Evet bu coğrafya diğer coğrafyalara göre daha ileri daha varlıklı ama buralardada pasta eşit dağıtılmıyor.
Burda da bugün bambaşka bir yoksulluk, sefalet var.
Avrupa da bugün bir çok Alman, Fransız, Türkiyeli yada başka uluslardan emekçiler yazın Akdenizde yada kendi ülkelerinde tatil yapabilmek, daha iyi bir arabaya binebilmek, elektrik faturasını, sigortasını ödeyebilmek, çocuklarını okutabilmek için bir kaç işe birden gidiyorlar.

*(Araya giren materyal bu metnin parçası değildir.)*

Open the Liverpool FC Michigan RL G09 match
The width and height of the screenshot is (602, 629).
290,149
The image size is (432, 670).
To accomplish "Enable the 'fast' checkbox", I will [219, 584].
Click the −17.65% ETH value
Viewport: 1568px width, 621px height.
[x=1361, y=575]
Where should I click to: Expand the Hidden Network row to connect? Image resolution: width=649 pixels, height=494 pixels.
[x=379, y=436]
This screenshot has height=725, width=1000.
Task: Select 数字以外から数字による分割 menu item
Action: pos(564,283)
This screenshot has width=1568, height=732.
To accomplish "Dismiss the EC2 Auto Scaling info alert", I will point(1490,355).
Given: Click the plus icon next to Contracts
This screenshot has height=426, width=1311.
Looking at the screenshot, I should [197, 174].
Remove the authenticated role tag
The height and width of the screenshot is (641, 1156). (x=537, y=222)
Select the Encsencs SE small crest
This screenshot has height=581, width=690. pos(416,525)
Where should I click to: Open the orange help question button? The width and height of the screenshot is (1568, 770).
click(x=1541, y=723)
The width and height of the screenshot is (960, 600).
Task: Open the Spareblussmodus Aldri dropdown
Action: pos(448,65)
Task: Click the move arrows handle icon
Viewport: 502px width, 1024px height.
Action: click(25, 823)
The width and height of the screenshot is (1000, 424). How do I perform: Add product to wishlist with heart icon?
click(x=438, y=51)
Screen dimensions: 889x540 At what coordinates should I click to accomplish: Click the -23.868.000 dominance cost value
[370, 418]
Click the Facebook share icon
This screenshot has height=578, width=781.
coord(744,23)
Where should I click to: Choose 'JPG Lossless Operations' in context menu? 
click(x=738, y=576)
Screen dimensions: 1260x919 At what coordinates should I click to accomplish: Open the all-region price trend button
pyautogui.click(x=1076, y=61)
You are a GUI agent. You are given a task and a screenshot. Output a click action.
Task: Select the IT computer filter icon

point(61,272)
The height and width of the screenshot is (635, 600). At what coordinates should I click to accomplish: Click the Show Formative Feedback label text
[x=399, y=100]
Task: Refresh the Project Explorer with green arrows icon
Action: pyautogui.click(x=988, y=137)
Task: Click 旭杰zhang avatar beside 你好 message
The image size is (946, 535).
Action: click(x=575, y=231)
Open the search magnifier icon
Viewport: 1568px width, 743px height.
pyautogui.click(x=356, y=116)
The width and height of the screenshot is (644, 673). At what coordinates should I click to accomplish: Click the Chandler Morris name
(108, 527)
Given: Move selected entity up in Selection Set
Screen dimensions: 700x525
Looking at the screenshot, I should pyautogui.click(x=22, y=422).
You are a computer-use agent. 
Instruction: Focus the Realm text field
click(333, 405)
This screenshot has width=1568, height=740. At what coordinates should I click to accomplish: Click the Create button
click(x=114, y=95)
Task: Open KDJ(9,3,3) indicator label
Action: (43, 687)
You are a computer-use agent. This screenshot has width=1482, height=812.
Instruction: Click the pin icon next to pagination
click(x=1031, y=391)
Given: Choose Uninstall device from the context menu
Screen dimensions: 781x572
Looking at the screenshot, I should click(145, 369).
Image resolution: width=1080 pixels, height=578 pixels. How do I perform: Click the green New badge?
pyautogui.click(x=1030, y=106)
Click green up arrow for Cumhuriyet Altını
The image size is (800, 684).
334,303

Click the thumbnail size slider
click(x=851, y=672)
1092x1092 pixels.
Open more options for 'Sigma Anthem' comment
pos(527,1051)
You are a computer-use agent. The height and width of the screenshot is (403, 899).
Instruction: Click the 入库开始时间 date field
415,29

Erken yada diğer Emekliler, Sosyal yardım alanlar zar zor geçiniyorlar. Yaşam pahalılığından kaçan bir çok emekli bugün neden İspanyada, Türkiyede Alanyada, Bulgaristanda, Romanyada yaşıyor anlamak gerek.
70 yaşındaki Fransız emekli Paloma Fransız hükümetinin emekli aylıklarında kesintiye gitmesine ve yaşılıkta yoksulluğa karşı sokağa çıkıyor ve '' bu yaşta ben hala yalvarmak zorunda mıyım'' diyorsa iyi düşünmek lazım.
Fransa' da farklı sosyal sınıflardan özelliklede dar gelirliler yeter artık diyor.
Protestolar her ne kadar sağcıların öncülüğünde başlamışsada kitlelerin bugün en az yarısı demokratlardan, kadınlardan oluşuyor. İlerici Türkiyelilerde protestolarda ön saflarda yer alıyorlar.
Hatta sosyal medyada gördüm protestoya katılan bir Adanalı duvara '' kahrolsun Havyar yaşasın kebap yazmıştı''.
Paris sokaklarındaki Protestolarda bugünler Enternasyonal marşını ve II. Dünya savaşında İtalyan Partizanların söylediği ünlü şarkı '' Çav Bella'yı '' dinleyebilirsiniz.
Duyarlı ve cesur insanlar artık palavralara doymuş durumdalar ve doğrudan demokrasi istiyorlar.
İnsanlar geçimlerini sağlayamıyorsa bu işin artık sağı, solu kalmamıştır.
Modern köleliğe karşı en geniş kesim o nedenle Fransa'da birlikte mücadele vermektedir.
Fransa da Sarı Yelekliler Hareketininin bölgesel önderlerinden Christophe Ledoux TV'de , “ Hepimiz farklı politik çizgilerden gelsek, farklıda düşünsekamacımız ortak. Eylemlerin bir medya grubu yada politkacı tarafından üstlenilmesini istemiyoruz. Biz tam bağımsız kalmak istiyoruz'' diyor.
Bugün Macron artık meşruiyetini kaybetmiştir. Onun poliside acımasız saldırıyor ama hepsi nafile çünkü Fransadaki halkın ezici çoğunluğu Fransız Cumhurbaşkanı Emmanuel Macronun Para imparatorluğuna, politikasına hayır diyor.
Fransadaki eylemlerin tek hoş olmayan yanı o yağmalama görüntüleri ve bazı protestocuların şiddeti ama bunu yapanlar çok küçük bir azınlık provakatördür diye düşünüyorum.
Hakları, daha iyi bir yaşam, sadaka, kırıntı değil ekmeğin tamamı için sokağa dökülen, direnen onurlu ve cesur bu insanlara selam olsun.